Paying Attention to Different Things and How We See Things Differently

Whether you’re debating politics at a backyard barbecue, engaging in a workplace dispute, or negotiating a ceasefire in the Middle East, successful resolutions will never be realized unless we begin these dialogues at a foundational level. We have to start where it begins instead of assuming our foundational view is the objective one.
Here’s one of many examples of how difficult it can be. Where and how we grew up plays an enormous role in how we see the world. If you grew up in a poor neighborhood, for example, your perception of what rich looks like vastly differs from that of someone who grew up in an affluent community. This relativism factors greatly into how we draw our conclusions. Unless we acknowledge and understand it, both sides will always be speaking a different language.
Here’s another example of such relativism. Years ago, I participated in an enlightening program that was part of a consortium between MIT and Harvard, titled: “Dealing with an Angry Public.” During one of the exercises, we watched a video of an incident where a large man unloaded a box from a truck. As he turned away from the truck, he collided with a woman half his size. An argument ensued, and the parties had to be separated by police on the scene. In separate conversations, we listened to each person share their version of the story with the local authorities. Suffice it to say, they were very different. We were then asked to talk about it at our table of ten to answer the question, “Who is lying?”
Of the 30 tables present, not one group of ten attendees concluded either party was lying. They believed the individuals involved, accurately characterized their experience honestly from their perspective. David Brooks beautifully summarized this phenomenon in 2023.
In How to Know a Person, Brooks describes naïve realism as “the way the world appears to you is the objective view, and therefore everyone else must see the same reality you do. People in the grip of naive realism are so locked into their own perspective; they can’t appreciate that other people have very different perspectives.” Brooks then shared the old story about a man by a river. A woman standing on the opposite shore shouts to him, “How do I get to the other side of the river?” And the man shouts back, “You are on the other side of the river!”
In my latest book, I suggested that it’s challenging enough that from childhood, we’re geographically and structurally placed in situations that limit our perspective, but the research is clear regarding its lingering impact. Yet it still begs the question of how two people can encounter an individual or witness the same event and have diametrically opposing views about the person or what happened. Another layer to this dynamic can be found in Chris Argyris’ Ladder of Inference (1970). As you consider this model, look closely at the reinforcing progression of what we observe, how we add meaning, make assumptions, draw conclusions, and adopt beliefs that, over time, shape how we see the world.

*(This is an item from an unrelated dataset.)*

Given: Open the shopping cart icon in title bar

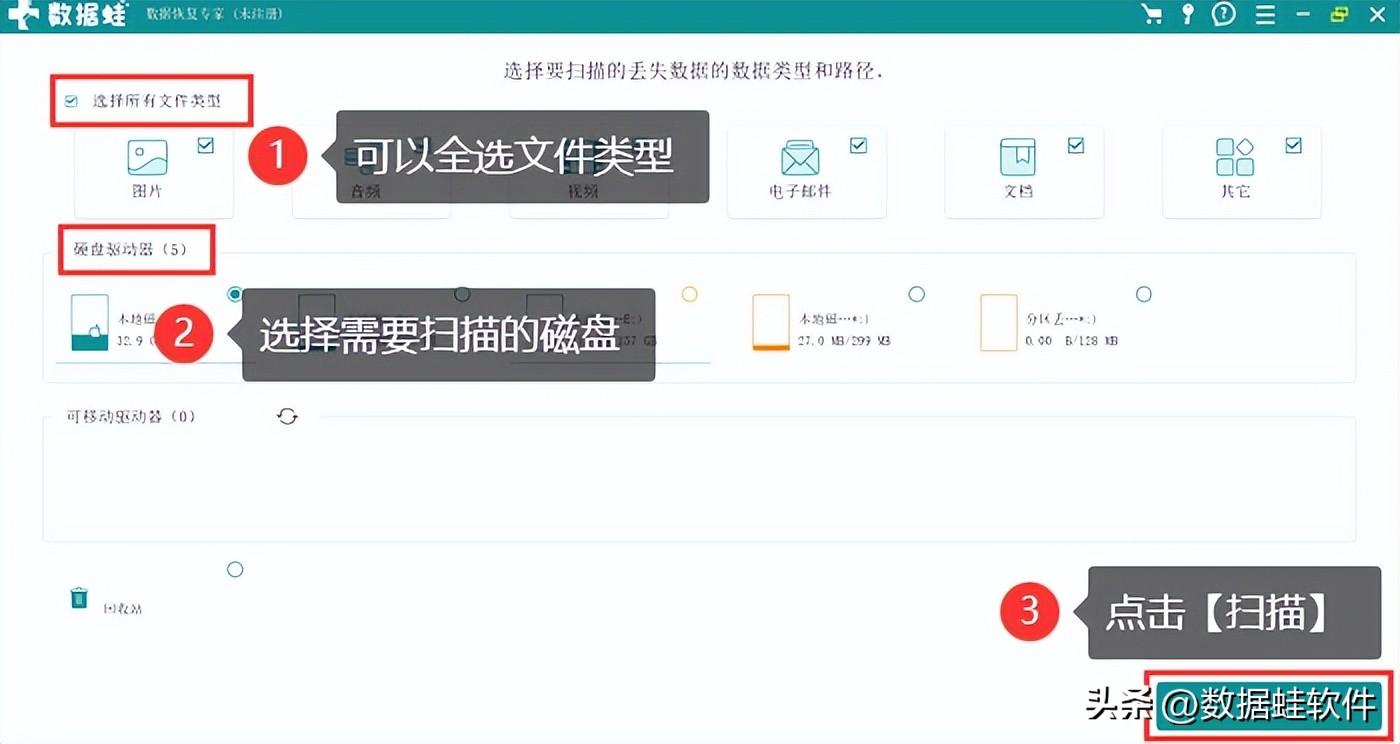Looking at the screenshot, I should pos(1152,14).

Why Accessing Multiple Perspectives Matters
To be clear, the fact that we all see the world differently is a gift, not a curse. I’ve led an exercise many times on Zoom that illustrates the advantage of accessing multiple perspectives. I show a picture of a large, beautifully appointed room and ask the participants to take a moment to look at it. After blocking the image from the screen, I call upon the individuals to describe the room. No one will capture everything in the room. Because people’s eyes fix on different objects or features (data points they select on their walk up the Ladder of Inference), it takes several people to create a complete picture. Based on individual biases, their responses involve talking about observations and giving them meaning as they describe the room’s functional possibilities.

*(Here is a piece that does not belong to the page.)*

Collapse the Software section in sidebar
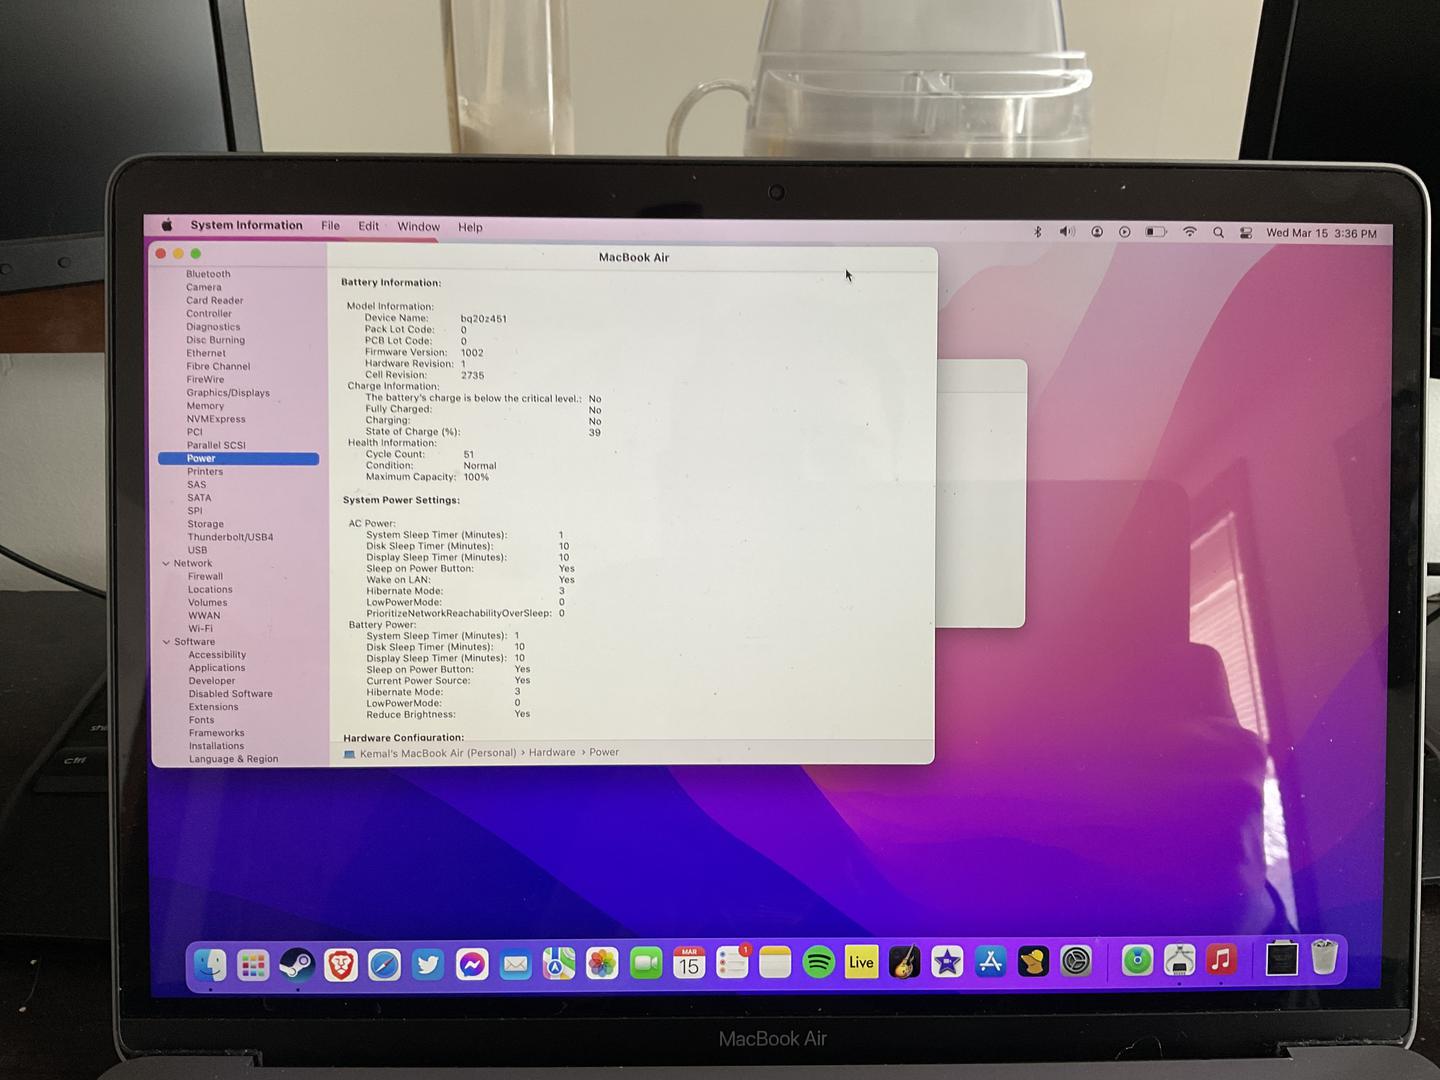The image size is (1440, 1080). (x=166, y=642)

I used the term biases in the book purposely and not in a pejorative way. “Biases are not bad. We all have them. We learn by owning up to them and being open to new ideas. Imagine the benefit of having an extra-wide Ladder of Inference. Building that ladder and climbing it together will give your group or team greater clarity about what they’re seeing and offer them a more holistic perspective about what it all means.”
Summary
When I was a kid and listened to adults argue over a vast array of subjects, my way of characterizing it at the time was that they were two conversations away from having the conversation they were trying to have. I may have been in elementary school then, but I hold to that view today. As Mark Twain said, “If God intended us to talk more than listen, he would have given us two mouths and one ear.” Listening alone isn’t enough, though; we have to be open to understanding another point of view, regardless of whether we agree with it or not.
In the final chapter of the Second Edition of Peernovation, I bring David Brooks’ wisdom full circle: In Getting to Know a Person, Brooks added, “Wisdom is practiced when people come together to form what Parker Palmer called a ‘community of truth.’” He suggests that a community of truth can be an antidote to naïve realism. “When we are in a community of truth, we’re trying on each other’s perspectives. We’re taking journeys into each other’s minds. It gets you out of the egotistical mindset – I am normal, what I see is objective, everyone else is odd – and instead gives you an opportunity to take a journey with another person’s eyes.”
I want to live in that community. How about you?